2) rainfall website is analyzed apart from the discrepancy in elevation:Based on each precipitation station point coordinates and height value in 1) step, using formula (1-2) Be calculated any two site distance from and depth displacement, and compare in determination interpolation area between all websites distance and elevation two-by-two Poor maximum D and E, respectively 717 and 2000.
3) weighting parameters are determined:Based on the 2) result of calculation of step and each precipitation station point precipitation observation that 1) step is collected Data sequence, and optimal weighting parameter value C ' is obtained based on calculation expression (4-5) optimizationdWith C 'e, respectively 0.9 and 1.1.Phase Answer function distribution as shown in Figure 6.

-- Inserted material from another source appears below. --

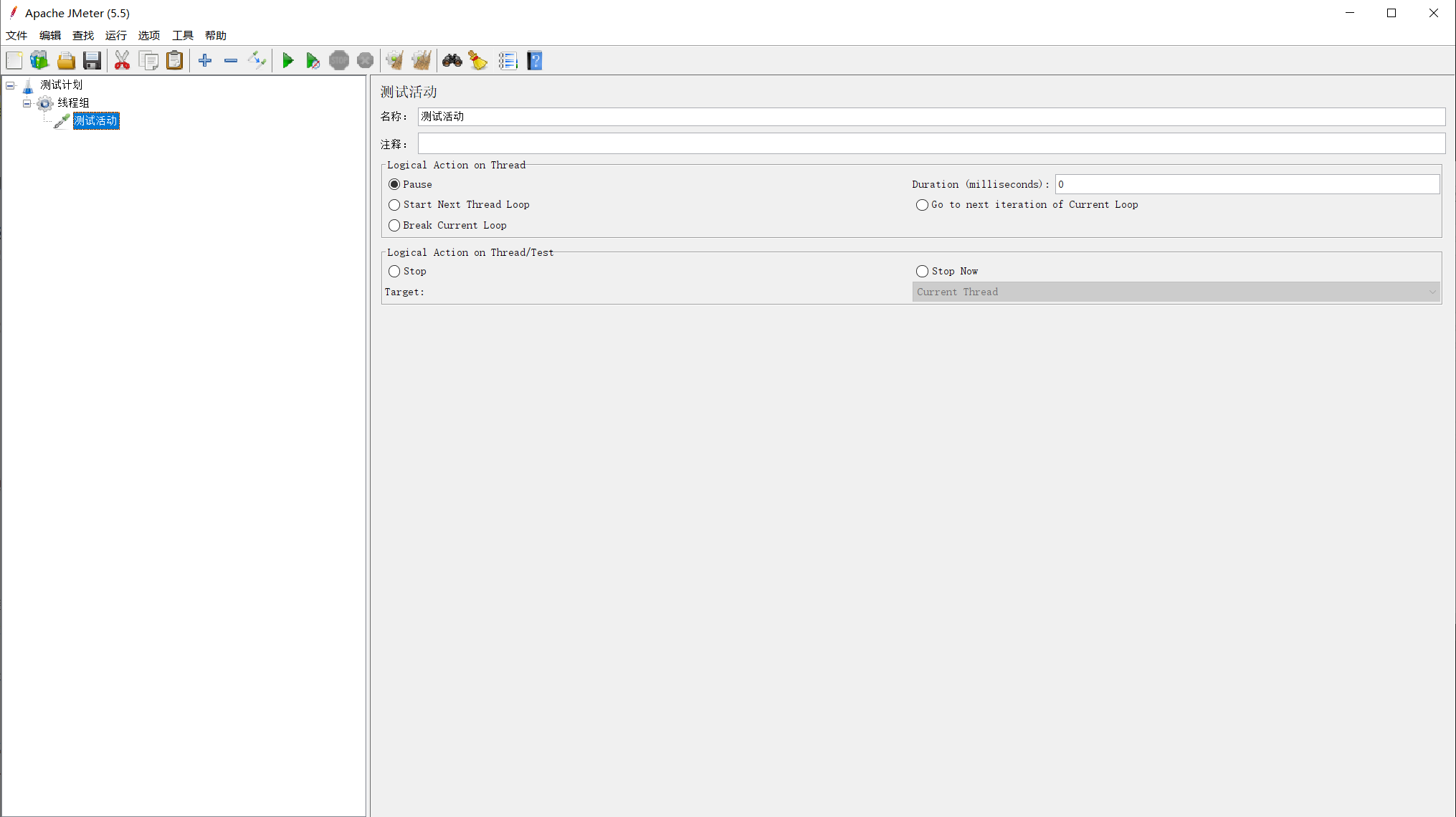Select the Stop radio button
The height and width of the screenshot is (817, 1456).
[x=393, y=271]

4) interpolation point is analyzed apart from the discrepancy in elevation:Based on the 1) each interpolation point coordinates that step determines and height value, using formula (6-7) between each interpolation point of analytical calculation and rainfall website apart from dxjWith depth displacement exj
5) space interpolation is estimated:Based on D, E value and optimal weighting parameter value C' that determine respectively in second step and the 3rd stepd =0.9, C'e=1.1, and the distance and depth displacement 4) between each interpolation point that step is calculated and rainfall website, using formula (8- 11) 2003-2012 intra day ward time sequential values on each interpolation point are estimated day by day.Finally give 2003- in interpolation area Intra day ward space interpolation data in 2012.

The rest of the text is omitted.